No último dia de atividades da 61ª Reunião Anual da Sociedade Brasileira para o Progresso da Ciência (SBPC), na semana passada, em Manaus, o diretor do Instituto Nacional de Pesquisas Espaciais (Inpe), Gilberto Câmara, chamou a atenção dos participantes da maior reunião científica da América Latina para a necessidade de a comunidade científica nacional empenhar mais esforços na descoberta de números mais exatos sobre os impactos do desmatamento da Amazônia frente às mudanças climáticas.
Ao comparar dados históricos de áreas desmatadas na região com informações sobre a biomassa florestal da floresta amazônica, Câmara criticou os números.
“Esse número de 20% divulgado pelo G8 é um número ‘chutado’ que está rodando pelo mundo. E a ciência brasileira até agora não se deu ao trabalho de checar esse dado. Na década de 1990 eram desmatados na Amazônia em média 22 mil quilômetros quadrados, o que representava cerca de 8% das emissões de CO2 do planeta”, disse ele na ocasião.
“Se o Brasil conseguiu reduzir o desmatamento na região de 27 mil quilômetros quadrados, em 2004, para a média atual que é de 12 mil quilômetros quadrados, a Amazônia deve ser responsável atualmente por menos de 5% das emissões globais, logo o G8 deve estar equivocado e ter se baseado em dados fracos.”
Para ele, os números do G8 podem ser tendenciosos, uma vez que, “no que diz respeito a dados sobre emissões de efeito estufa, é importante dividir o prejuízo”.
“Quanto mais países como o Brasil responderem pelos prejuízos ambientais, menos os países do G8 serão responsáveis. A conta de que 20% das emissões de CO2 do mundo vêm do desmatamento pode não ter base científica”, apontou Câmara.
Outro ponto questionado pelo diretor do Inpe é se vale a pena o Brasil aderir ao REDD (Redução de Emissões por Desmatamento e Degradação florestal, na sigla em inglês), mecanismo por meio do qual os países que reduzem suas taxas de desmatamento poderiam vender créditos de carbono para outras nações.
“Os países desenvolvidos acreditam que o Brasil deve vender o que podemos chamar de ‘carbono virtual’ da floresta, que ainda não foi cortada. Assim, as empresas globais poluidoras que não conseguirem compensar suas emissões poderiam comprar carbono que nunca foi lançado na atmosfera”, explicou.

> Linhas de dados
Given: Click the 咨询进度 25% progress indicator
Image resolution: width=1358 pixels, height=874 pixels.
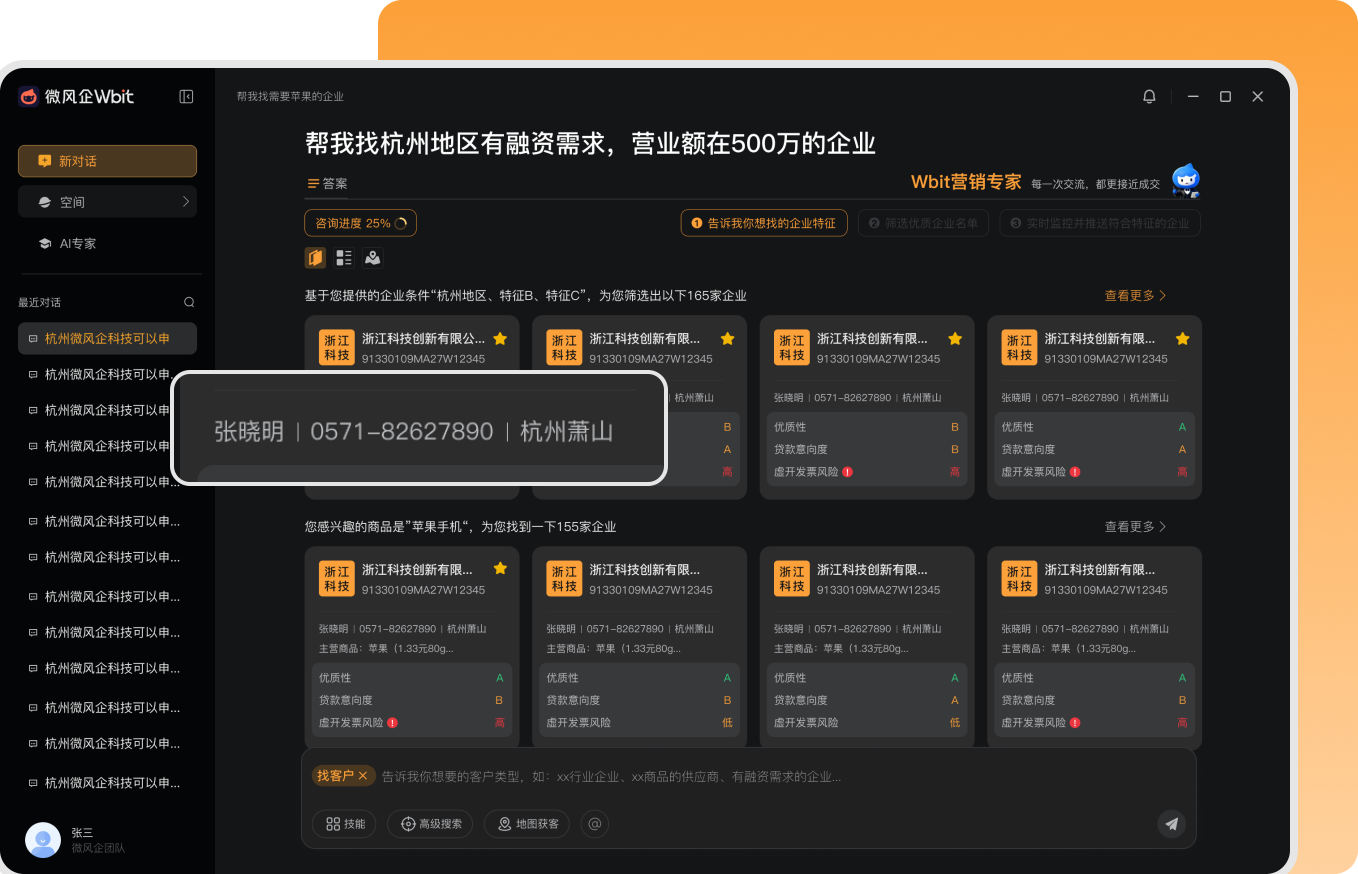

> Exercícios
1. Passe para o inglês esta frase do texto sobre o desmatamento da Amazônia: "Ao comparar dados históricos de áreas desmatadas na região com informações sobre a biomassa florestal da floresta amazônica, Câmara criticou os números."
2. Segundo o texto sobre o desmatamento da Amazônia, quantos quilômetros quadrados eram desmatados em média na região na década de 1990?
3. Quais áreas em quilômetros quadrados aparecem no texto sobre o desmatamento da Amazônia? Liste todas.

> Respostas
1. When comparing historical data on deforested areas in the region with information on the forest biomass of the Amazon rainforest, Câmara criticized the figures.

2. Cerca de 22 mil quilômetros quadrados.

3.
- 22 mil quilômetros quadrados
- 27 mil quilômetros quadrados
- 12 mil quilômetros quadrados